> _Task details_: Copy out the entries that follow, unchanged.

> _Data for processing_:
━━━━━━━━━━━━━━━━━━━━━━━━━━━━━━
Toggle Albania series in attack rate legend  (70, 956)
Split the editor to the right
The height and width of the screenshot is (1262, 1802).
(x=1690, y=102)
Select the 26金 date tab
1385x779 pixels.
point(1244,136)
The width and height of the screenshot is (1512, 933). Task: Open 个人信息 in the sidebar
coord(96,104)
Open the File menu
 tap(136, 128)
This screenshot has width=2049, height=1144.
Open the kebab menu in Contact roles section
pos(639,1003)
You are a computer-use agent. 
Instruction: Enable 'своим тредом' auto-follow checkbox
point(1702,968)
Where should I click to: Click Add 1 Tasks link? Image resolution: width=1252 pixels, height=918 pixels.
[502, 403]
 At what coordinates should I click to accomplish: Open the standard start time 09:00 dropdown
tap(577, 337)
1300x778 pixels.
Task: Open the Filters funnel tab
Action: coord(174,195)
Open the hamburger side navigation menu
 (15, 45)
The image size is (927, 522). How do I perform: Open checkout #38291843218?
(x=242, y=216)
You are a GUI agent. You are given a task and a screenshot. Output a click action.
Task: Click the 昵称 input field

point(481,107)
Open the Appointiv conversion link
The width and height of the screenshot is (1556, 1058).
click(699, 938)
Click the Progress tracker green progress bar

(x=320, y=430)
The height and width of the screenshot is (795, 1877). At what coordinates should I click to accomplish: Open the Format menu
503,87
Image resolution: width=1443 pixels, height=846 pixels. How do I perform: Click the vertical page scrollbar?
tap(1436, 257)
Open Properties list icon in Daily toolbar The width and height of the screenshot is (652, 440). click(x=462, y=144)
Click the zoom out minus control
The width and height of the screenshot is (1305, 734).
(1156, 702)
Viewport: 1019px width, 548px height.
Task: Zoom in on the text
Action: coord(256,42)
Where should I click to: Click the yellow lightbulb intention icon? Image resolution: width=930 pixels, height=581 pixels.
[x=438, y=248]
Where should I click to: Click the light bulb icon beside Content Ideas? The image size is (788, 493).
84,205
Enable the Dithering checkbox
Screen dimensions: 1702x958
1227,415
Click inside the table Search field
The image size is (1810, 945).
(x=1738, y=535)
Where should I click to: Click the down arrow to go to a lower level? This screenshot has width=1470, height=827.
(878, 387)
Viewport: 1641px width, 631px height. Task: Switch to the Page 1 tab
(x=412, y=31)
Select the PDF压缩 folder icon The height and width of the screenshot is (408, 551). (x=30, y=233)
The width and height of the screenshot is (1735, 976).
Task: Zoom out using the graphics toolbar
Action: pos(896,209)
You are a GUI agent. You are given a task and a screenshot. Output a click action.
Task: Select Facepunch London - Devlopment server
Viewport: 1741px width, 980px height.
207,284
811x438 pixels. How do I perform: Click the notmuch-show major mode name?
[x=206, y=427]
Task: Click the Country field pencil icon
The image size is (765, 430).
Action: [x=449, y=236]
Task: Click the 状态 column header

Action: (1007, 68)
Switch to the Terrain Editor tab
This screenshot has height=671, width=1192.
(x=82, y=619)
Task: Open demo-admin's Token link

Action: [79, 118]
━━━━━━━━━━━━━━━━━━━━━━━━━━━━━━
> _Answer to this exercise_:
Toggle Albania series in attack rate legend  (70, 956)
Split the editor to the right
The height and width of the screenshot is (1262, 1802).
(x=1690, y=102)
Select the 26金 date tab
1385x779 pixels.
point(1244,136)
The width and height of the screenshot is (1512, 933). Task: Open 个人信息 in the sidebar
coord(96,104)
Open the File menu
 tap(136, 128)
This screenshot has width=2049, height=1144.
Open the kebab menu in Contact roles section
pos(639,1003)
You are a computer-use agent. 
Instruction: Enable 'своим тредом' auto-follow checkbox
point(1702,968)
Where should I click to: Click Add 1 Tasks link? Image resolution: width=1252 pixels, height=918 pixels.
[502, 403]
 At what coordinates should I click to accomplish: Open the standard start time 09:00 dropdown
tap(577, 337)
1300x778 pixels.
Task: Open the Filters funnel tab
Action: coord(174,195)
Open the hamburger side navigation menu
 (15, 45)
The image size is (927, 522). How do I perform: Open checkout #38291843218?
(x=242, y=216)
You are a GUI agent. You are given a task and a screenshot. Output a click action.
Task: Click the 昵称 input field

point(481,107)
Open the Appointiv conversion link
The width and height of the screenshot is (1556, 1058).
click(699, 938)
Click the Progress tracker green progress bar

(x=320, y=430)
The height and width of the screenshot is (795, 1877). At what coordinates should I click to accomplish: Open the Format menu
503,87
Image resolution: width=1443 pixels, height=846 pixels. How do I perform: Click the vertical page scrollbar?
tap(1436, 257)
Open Properties list icon in Daily toolbar The width and height of the screenshot is (652, 440). click(x=462, y=144)
Click the zoom out minus control
The width and height of the screenshot is (1305, 734).
(1156, 702)
Viewport: 1019px width, 548px height.
Task: Zoom in on the text
Action: coord(256,42)
Where should I click to: Click the yellow lightbulb intention icon? Image resolution: width=930 pixels, height=581 pixels.
[x=438, y=248]
Where should I click to: Click the light bulb icon beside Content Ideas? The image size is (788, 493).
84,205
Enable the Dithering checkbox
Screen dimensions: 1702x958
1227,415
Click inside the table Search field
The image size is (1810, 945).
(x=1738, y=535)
Where should I click to: Click the down arrow to go to a lower level? This screenshot has width=1470, height=827.
(878, 387)
Viewport: 1641px width, 631px height. Task: Switch to the Page 1 tab
(x=412, y=31)
Select the PDF压缩 folder icon The height and width of the screenshot is (408, 551). (x=30, y=233)
The width and height of the screenshot is (1735, 976).
Task: Zoom out using the graphics toolbar
Action: pos(896,209)
You are a GUI agent. You are given a task and a screenshot. Output a click action.
Task: Select Facepunch London - Devlopment server
Viewport: 1741px width, 980px height.
207,284
811x438 pixels. How do I perform: Click the notmuch-show major mode name?
[x=206, y=427]
Task: Click the Country field pencil icon
The image size is (765, 430).
Action: [x=449, y=236]
Task: Click the 状态 column header

Action: (1007, 68)
Switch to the Terrain Editor tab
This screenshot has height=671, width=1192.
(x=82, y=619)
Task: Open demo-admin's Token link

Action: [79, 118]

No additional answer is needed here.